L'inventeur de l'imagerie orthopédique 3D entre en Bourse
EOS Imaging, qui commercialise depuis 2008 sa technologie d'imagerie orthopédique 3D en Europe et aux Etats-Unis, fait son entrée à la Bourse Euronext pour financer ses nouvelles étapes de développement : extension à de nouvelles zones géographiques et développement d'une offre de prestation de services.
9% d'erreur moyenne sur le déport fémoral, 17% de surestimation de la taille des prothèses de la hanche en prévision d'une chirurgie, 12% d'erreur sur les mesures d'antéversion de la hanche, 20% de biais supérieur à 2 degrés sur l'alignement de la jambe pour la prothèse de genou... les techniques actuelles pour l'imagerie du squelette sont précises mais fondées sur des données erronées Elles ne permettent qu'une image locale en 2D (radiographie) ou une image en position allongée (scanner). Or 80% de l'orthopédie est liée à la station debout. Les techniques actuelles sont, qui plus est, très irradiantes. La dose moyenne d'irradiation d'origine médicale a augmenté de 500% au cours des 25 dernières années. Ce sont sur ces constats et statistiques que la société EOS Imaging fonde son innovation technologique. EOS est une innovation majeure dans l'imagerie orthopédique permettant pour la première fois d'obtenir une image 3D globale du patient en position debout. Le scan vertical et les détecteurs issus des inventions de Georges Charpak, Prix Nobel de physique en 1992 et fondateur d'EOS Imaging, permettent par ailleurs de faibles niveaux d'irradiation.
42 machines déjà installées... un potentiel de 12 000
Depuis l'obtention des marquages CE et agréments FDA pour l'équipement (respectivement en 2007 et 2008) et pour la 3D (en 2010 et 2011), 30 pays sont aujourd'hui accessibles à la commercialisation, essentiellement en Europe et en Amérique du Nord. Quelques 42 équipements sont déjà installés, dans des cabinets privés d'orthopédie, de radiologie, des hôpitaux... au prix moyen de 390 000 euros. EOS Imaging a ainsi enregistré un chiffre d'affaires de 6,9 millions d'euros en 2011. La trésorerie s'élève à 1,7 million d'euros fin 2011. « Outre des revenus classiques enregistrés sur les ventes d'équipement et sur la maintenance, nous développons une offre de prestations de services du modèle 3D, de planification chirurgicale et de pronostic pour chaque acte en milieu hospitalier, indique Marie Meynadier, directrice générale de la société.
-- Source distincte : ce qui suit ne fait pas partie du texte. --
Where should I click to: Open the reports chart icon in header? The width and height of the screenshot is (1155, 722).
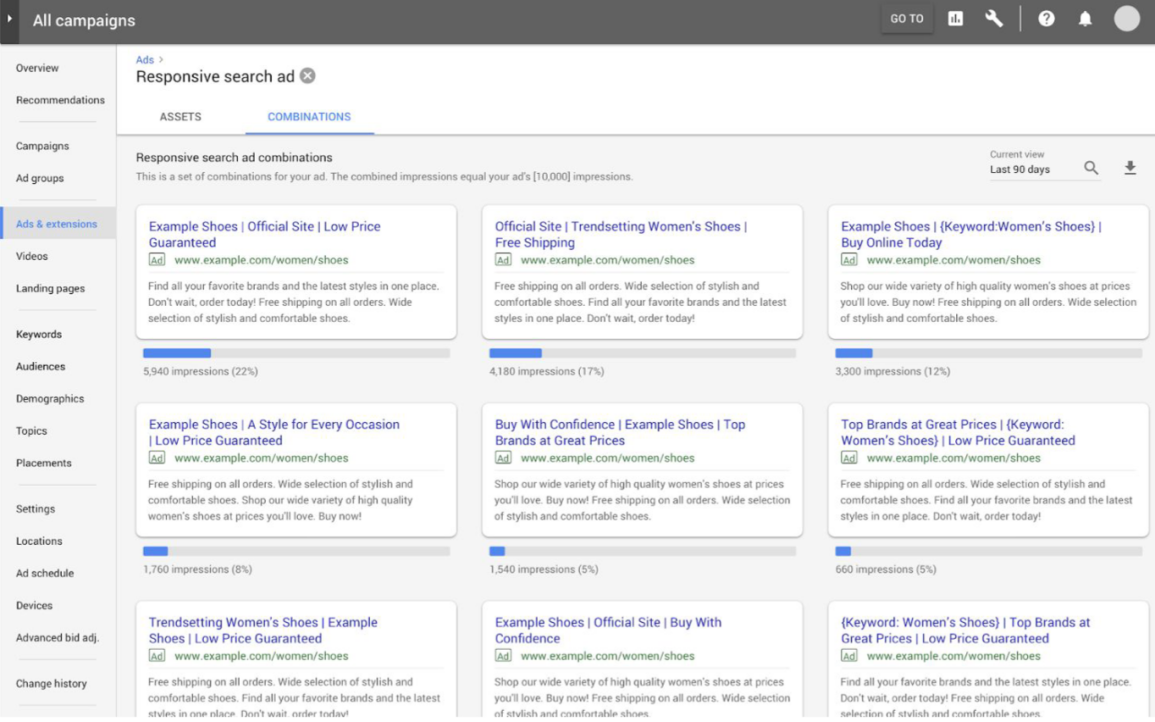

Nous l'estimons entre 40 000 et 160 000 dollars de revenus annuels par équipement, selon le volume de chirurgies du site équipé. » Avec un potentiel de 12 000 sites, EOS Imaging vise un marché potentiel de 6 milliards de dollars en équipements et un potentiel de revenus annuels récurrents de 2,4 milliards (renouvellement des machines, maintenance et prestations de services).
Une entrée en Bourse pour lever 30 millions d'euros
« Nos technologies validées et les étapes clés franchies, nous cherchons dorénavant à multiplier par quatre notre force commerciale à l'horizon 2015 pour accélérer notre présence à l'international sur les marchés existants et sur de nouvelles zones géographiques (Amérique du Sud et Asie), confie Marie Meynadier. Notre réseau commercial s'appuiera sur nos propres agents en Amérique du Nord, en France, en Allemagne et au Royaume-Uni, et sur des distributeurs externes pour le reste de l'Europe et les nouvelles zones géographiques, détaille la directrice générale. Notre introduction en Bourse nous permettra de financer ce développement international mais également l'augmentation du besoin en fonds de roulement lié au développement de la société et l'enrichissement de notre offre de services. » La société espère lever 30 millions d'euros à son introduction sur le marché Euronext à Paris.